Even the “city-slickers” in Salt Lake City were fond of the nut, said Marchant, who recalled his father gathering 100 pounds a year to distribute to family and friends in two-pound bags.

“My father, Elloyd, was a friend of Thomas Monson (current LDS Church President) and would make trips to Salt Lake every fall to conduct church business,” Marchant said. “One time he was running late and when he finally arrived, Monson said ‘I’ve been waiting for those pine nuts.’”

Like Larkin, Marchant recalls the feud mostly centered around high school and college sporting events, although he never took being called a Pine Nut Picker personally.

“But there was more than one time a fight started from someone using the terms and sometimes it spilled out onto the basketball court,” Marchant said.

Marchant recalled Dixie High teams coming to Cedar City the night before a football game and burning a “D” in the 50-yard-line of the field, something that could lead to an arrest today.

“There were plenty of times (Cedar High students) would burn a ‘C’ in our field. It went both ways,” Larkin said when asked about the incidents.

In a previous story in The Spectrum and Daily News regarding the closing of the long-time burger joint Top Spot, owner Craig Barton recalled the cow on top of his restaurant becoming a victim to shenanigans involving the Dixie/Cedar rivalry.

During match-ups between Iron and Washington County teams, the cow would often become “cow-napped.”

“I lost count,” Barton said. “It was always a group of high school or college kids. There was never any harmful intent and we always got the cow back. One year it was down in St. George in front of Dick’s Café, one year it was sitting out in a pasture of other cows here in Cedar City.”

There is one thing that united Sorghum Lappers and Pine Nut Pickers, and that is their dislike for “Prune Pickers,” or those who moved here from California.

Rivalry

Marchant said as schools have grown, regions changed and more high schools built to accommodate growth, the rivalries are not as heated as they were in the “old days.”
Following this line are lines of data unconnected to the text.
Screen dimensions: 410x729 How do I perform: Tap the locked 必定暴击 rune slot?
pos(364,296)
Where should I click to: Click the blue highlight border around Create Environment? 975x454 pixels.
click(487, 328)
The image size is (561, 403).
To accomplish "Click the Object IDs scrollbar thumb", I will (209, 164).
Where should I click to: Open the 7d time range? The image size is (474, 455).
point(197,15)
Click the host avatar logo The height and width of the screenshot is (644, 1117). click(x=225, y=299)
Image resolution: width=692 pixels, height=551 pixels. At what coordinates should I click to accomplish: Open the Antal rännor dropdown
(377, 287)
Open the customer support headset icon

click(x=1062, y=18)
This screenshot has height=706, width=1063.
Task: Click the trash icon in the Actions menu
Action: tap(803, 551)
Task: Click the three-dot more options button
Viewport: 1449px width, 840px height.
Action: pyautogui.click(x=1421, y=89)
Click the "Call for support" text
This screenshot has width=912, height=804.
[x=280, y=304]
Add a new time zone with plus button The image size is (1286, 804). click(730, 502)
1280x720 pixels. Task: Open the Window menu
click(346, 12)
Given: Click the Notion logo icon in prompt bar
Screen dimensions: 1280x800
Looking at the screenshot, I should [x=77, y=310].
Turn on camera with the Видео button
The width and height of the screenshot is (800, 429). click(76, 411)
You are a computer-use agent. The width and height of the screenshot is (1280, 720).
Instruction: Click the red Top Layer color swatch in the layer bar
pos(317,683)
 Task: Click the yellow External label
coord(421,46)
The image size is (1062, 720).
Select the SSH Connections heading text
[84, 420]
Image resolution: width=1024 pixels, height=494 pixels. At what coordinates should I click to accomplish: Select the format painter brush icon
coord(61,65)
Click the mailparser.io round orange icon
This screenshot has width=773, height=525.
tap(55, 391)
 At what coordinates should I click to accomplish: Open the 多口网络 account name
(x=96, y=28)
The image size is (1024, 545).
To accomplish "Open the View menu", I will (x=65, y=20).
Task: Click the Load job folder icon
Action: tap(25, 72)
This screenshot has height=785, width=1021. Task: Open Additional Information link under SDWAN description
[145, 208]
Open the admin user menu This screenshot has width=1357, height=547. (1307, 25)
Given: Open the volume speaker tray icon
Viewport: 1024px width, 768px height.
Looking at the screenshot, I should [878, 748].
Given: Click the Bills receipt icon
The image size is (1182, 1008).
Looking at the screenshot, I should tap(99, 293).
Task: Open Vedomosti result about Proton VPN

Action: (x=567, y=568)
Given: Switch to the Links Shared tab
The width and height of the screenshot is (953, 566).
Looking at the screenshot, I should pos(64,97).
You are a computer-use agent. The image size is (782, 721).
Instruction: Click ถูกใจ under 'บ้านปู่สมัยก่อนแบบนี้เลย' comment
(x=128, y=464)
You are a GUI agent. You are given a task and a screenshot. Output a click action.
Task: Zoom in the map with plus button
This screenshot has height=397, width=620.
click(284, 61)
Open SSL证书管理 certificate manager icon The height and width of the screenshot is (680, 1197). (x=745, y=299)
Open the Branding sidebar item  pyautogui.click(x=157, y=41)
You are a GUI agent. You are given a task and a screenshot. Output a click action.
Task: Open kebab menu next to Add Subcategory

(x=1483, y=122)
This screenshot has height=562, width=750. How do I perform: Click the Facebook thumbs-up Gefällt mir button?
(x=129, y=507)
Pine nuts still grow west of Cedar City, but families are less inclined to enjoy a day of picnicking and coming home covered in tree sap with bags full of pine cones, Marchant said.

Hall wrote that sorghum still grows well in Washington County, but only the die-hard families grow it out of tradition for use in home recipes.

Although it was a rare occurrence, I personally never took offense at being called a Pine Nut Picker while growing up in Cedar City because it sounded a lot better than a Sorghum Lapper, which I never knew the meaning of.

Lynn White, a professor of phycology at SUU, said rivalries could be the result of “hardwiring” in our DNA.

“Talking from an evolutionary perspective, the competition was necessary for survival,” White said. “With limited resources available, such as food, water, shelter and suitable mates, primitive humans would have had to fight and win to secure such resources.”

In today’s world, the “fight to the death” mentality no longer exists in most cultures, White said, but competition is still rewarded in a lot of societies.

“Winners take the spoils, fame and fortune,” she said. “Competition has become a social behavior leading to improved social ties in many cases.”

So, again I ask you, are you a Sorghum Lapper or a Pine Nut Picker?